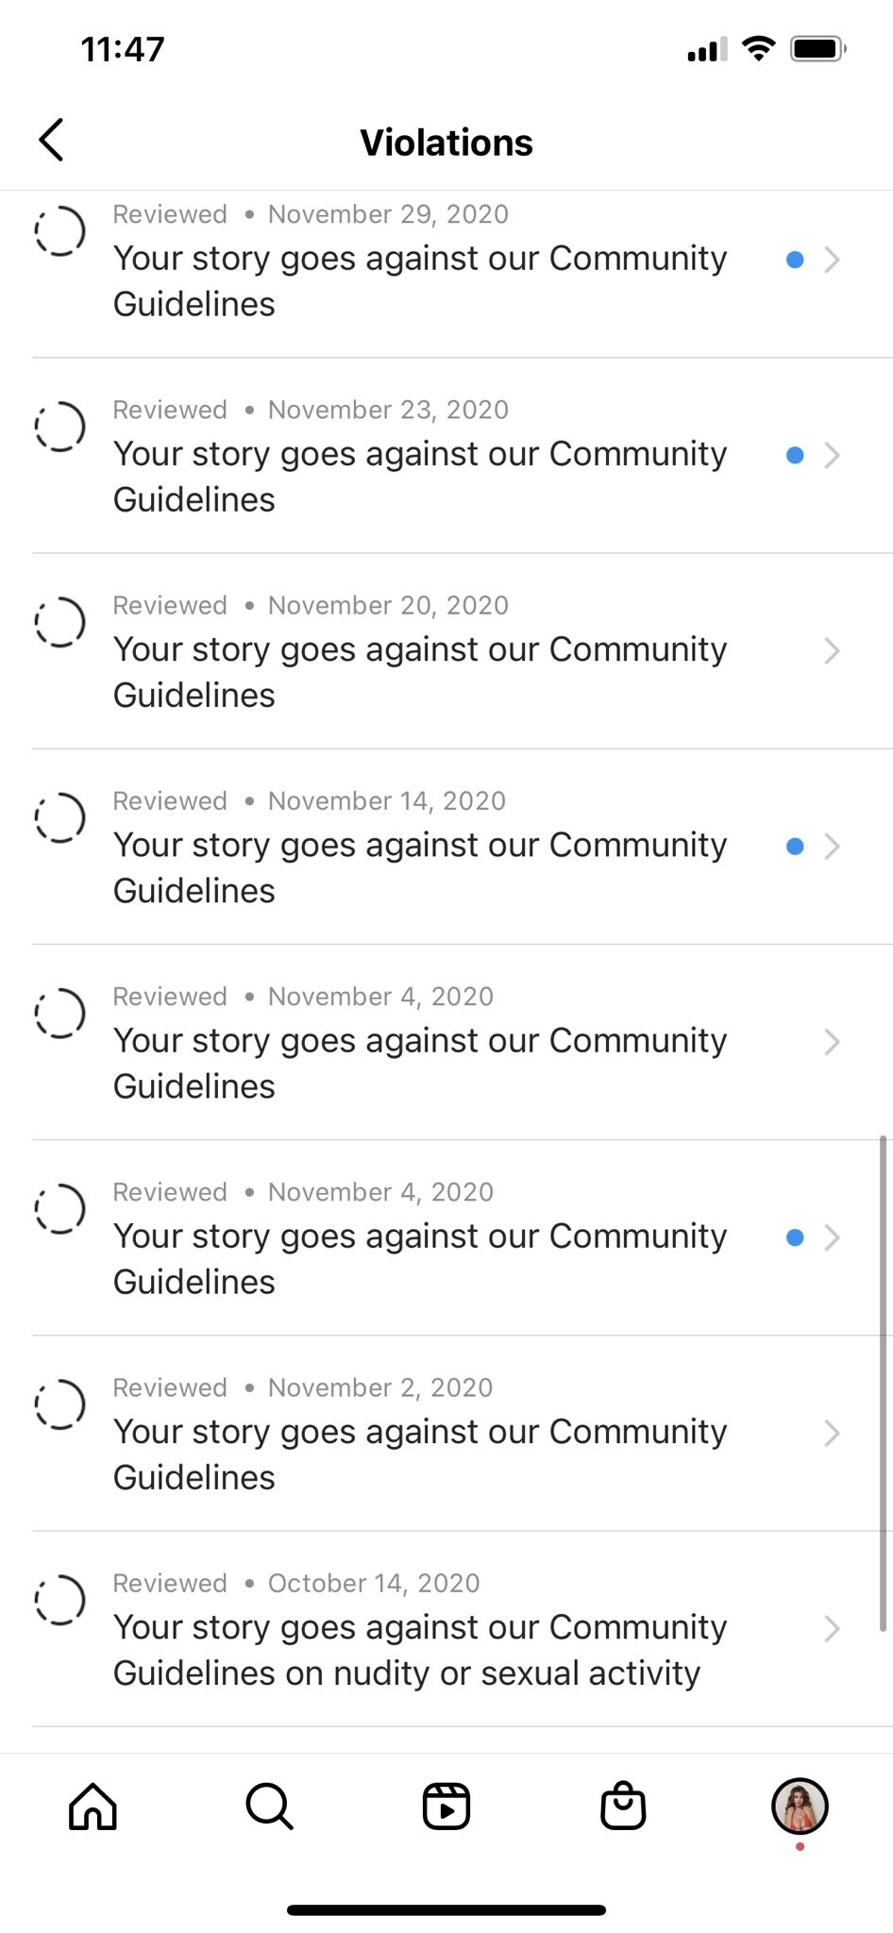
Task: Tap dashed circle icon for October 14 violation
Action: [60, 1600]
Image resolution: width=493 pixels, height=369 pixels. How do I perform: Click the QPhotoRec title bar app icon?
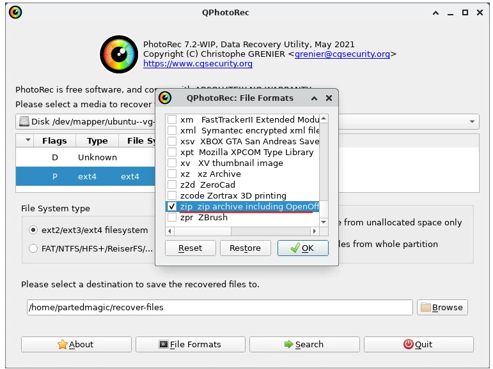pyautogui.click(x=15, y=12)
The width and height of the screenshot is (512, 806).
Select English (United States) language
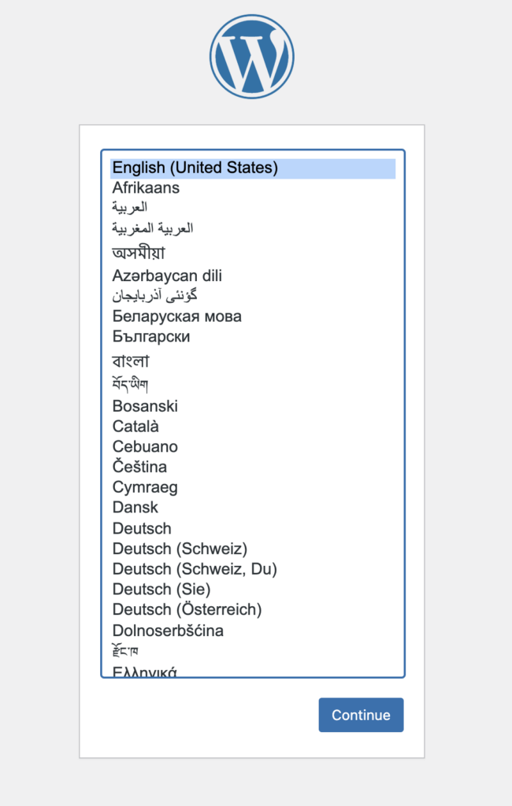pos(195,168)
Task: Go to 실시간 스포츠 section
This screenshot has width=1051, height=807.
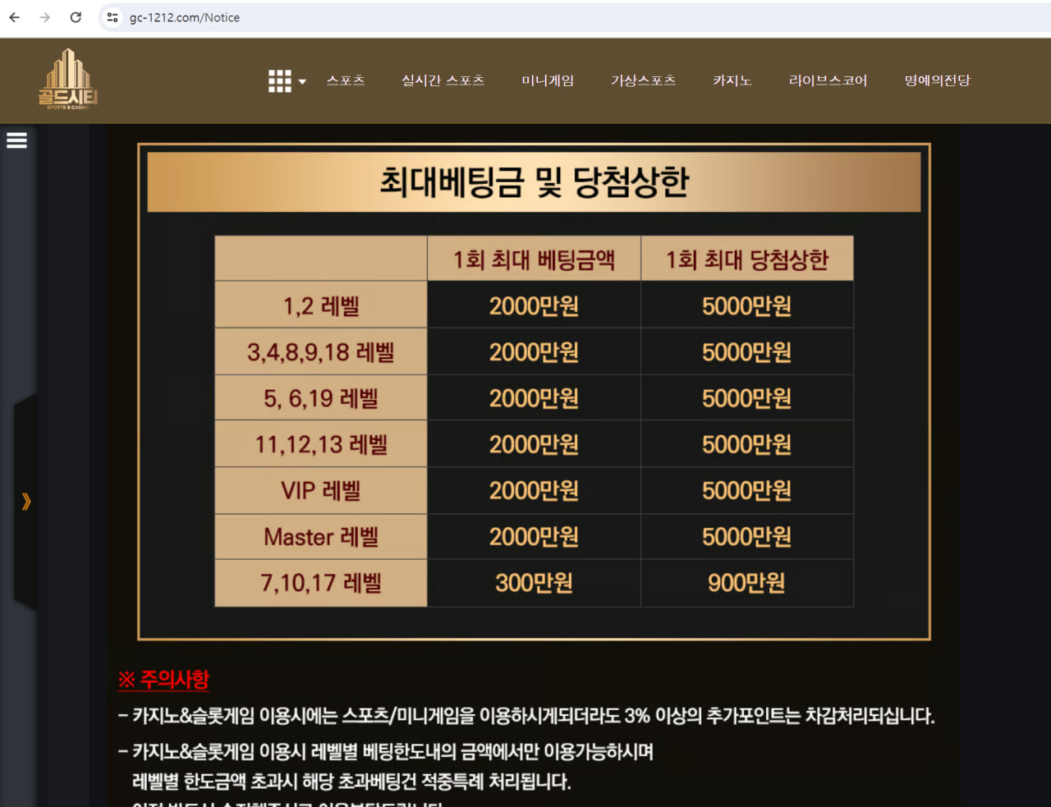Action: click(x=443, y=80)
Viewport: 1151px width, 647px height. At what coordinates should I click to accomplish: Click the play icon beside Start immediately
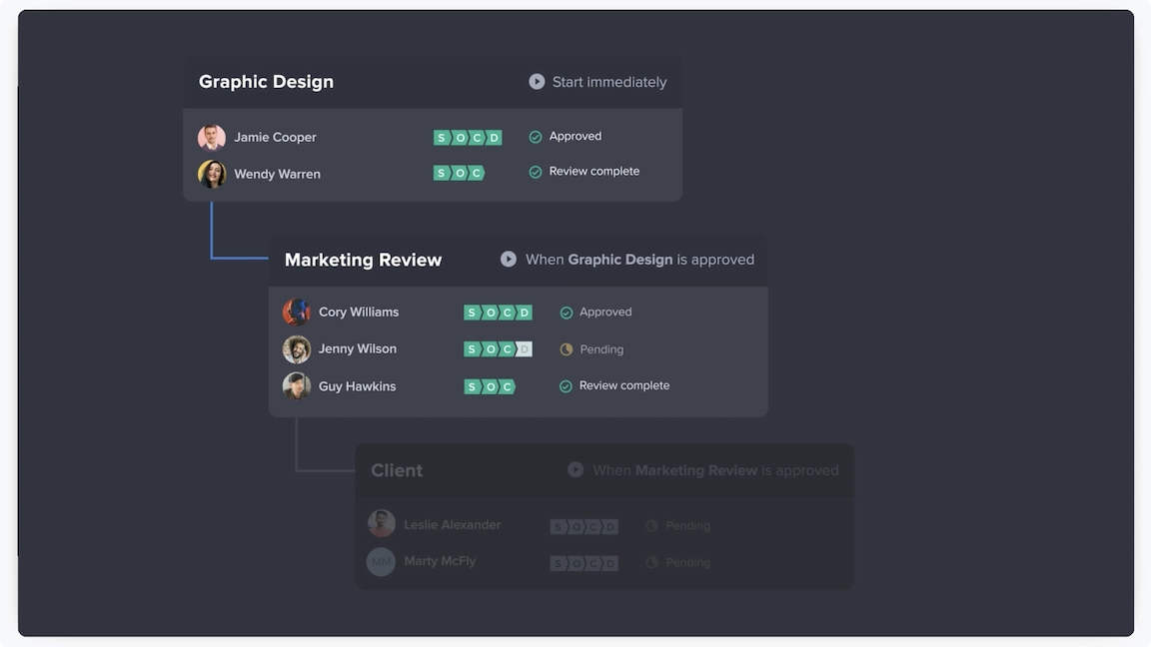pos(537,82)
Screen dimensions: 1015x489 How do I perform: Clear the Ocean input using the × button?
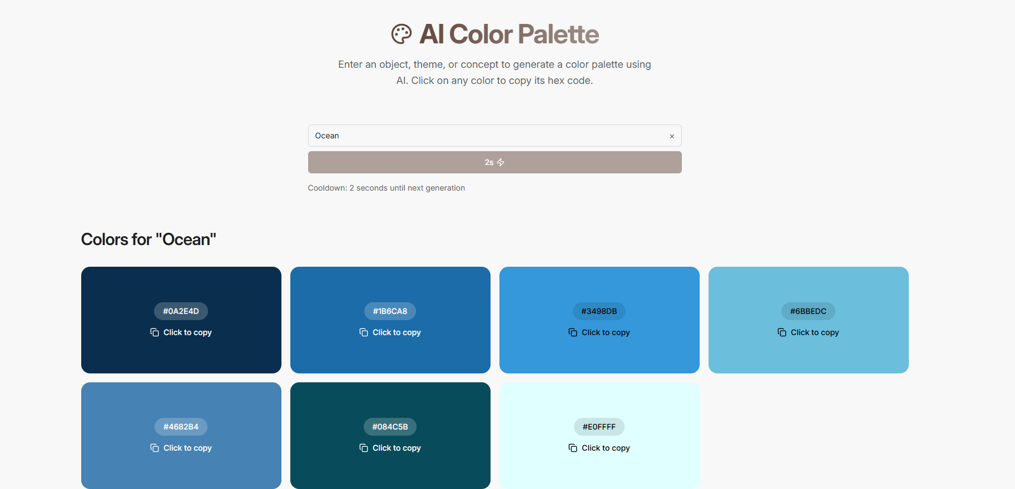pos(671,136)
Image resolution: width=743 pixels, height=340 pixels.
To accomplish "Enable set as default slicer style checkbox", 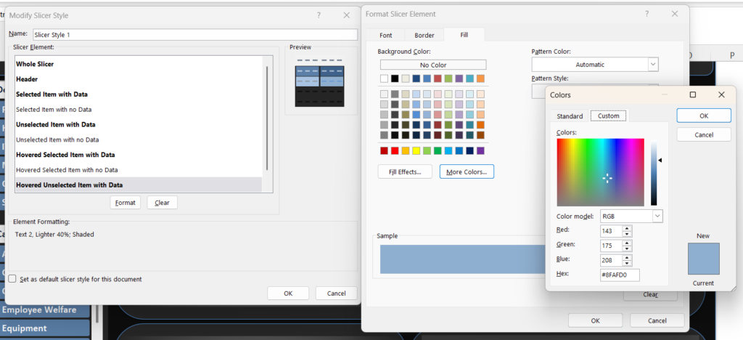I will (12, 279).
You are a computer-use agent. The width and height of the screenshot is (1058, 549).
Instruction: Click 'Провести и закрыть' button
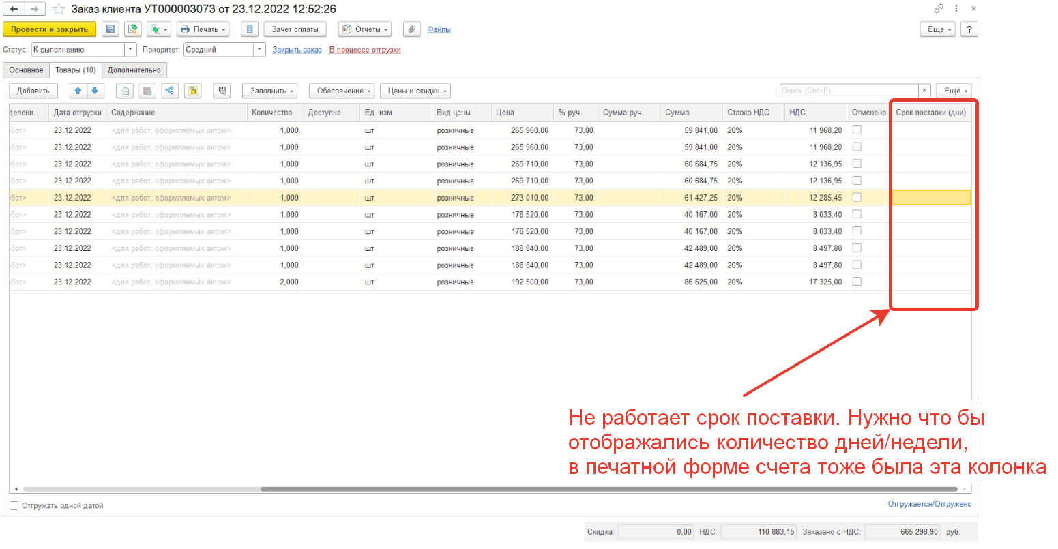click(49, 29)
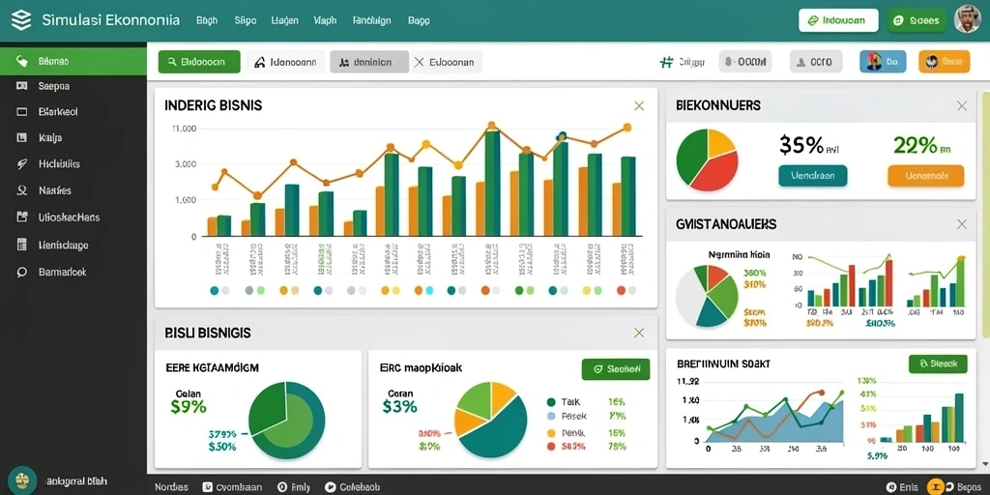
Task: Collapse the Gvistanoauers panel using its X
Action: pyautogui.click(x=962, y=224)
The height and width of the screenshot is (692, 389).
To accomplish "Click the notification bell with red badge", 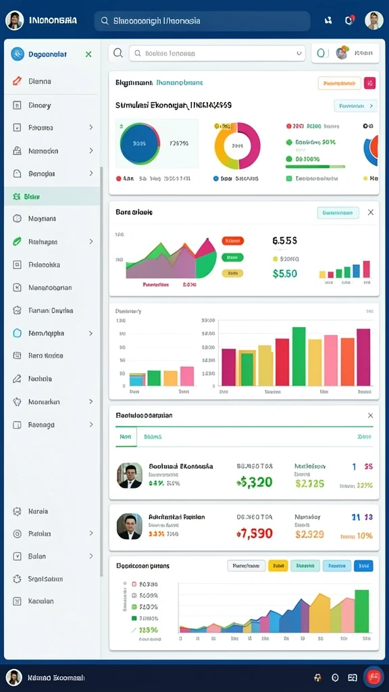I will (x=350, y=20).
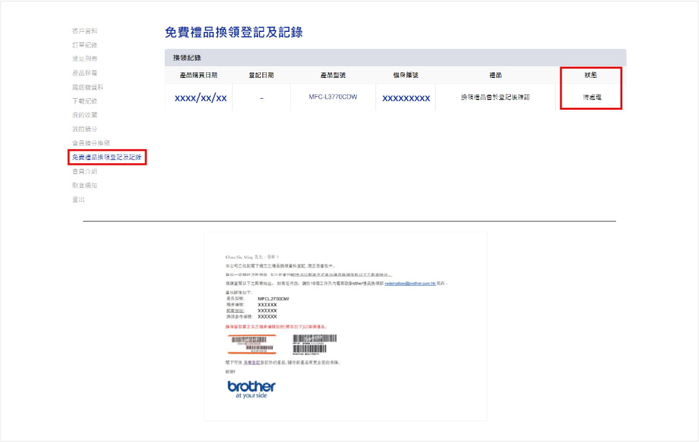Open 到貨通知 in the sidebar

pyautogui.click(x=85, y=186)
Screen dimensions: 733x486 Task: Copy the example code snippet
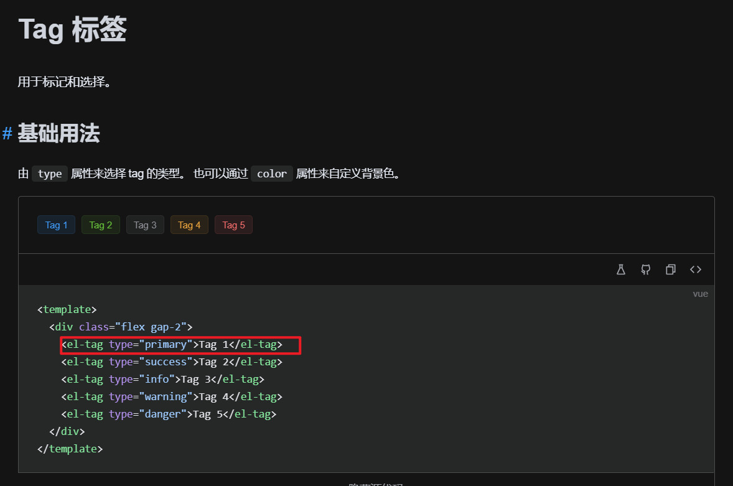coord(670,269)
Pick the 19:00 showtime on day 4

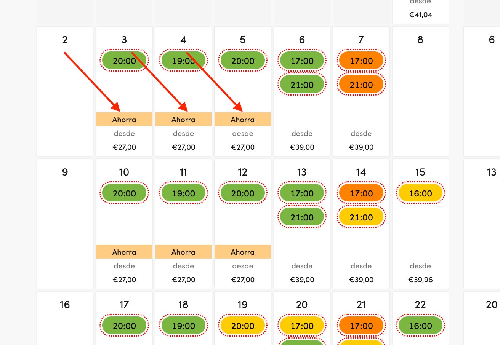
####################
ACTIVITY — The line with "Screen dimensions: 733x486" marks the start, and the last line of the material marks the end. Reproduce exactly those two lines and every line between them, without the pictures.

WRITTEN ANSWER —
Screen dimensions: 733x486 Task: Copy the example code snippet
coord(670,269)
Pick the 19:00 showtime on day 4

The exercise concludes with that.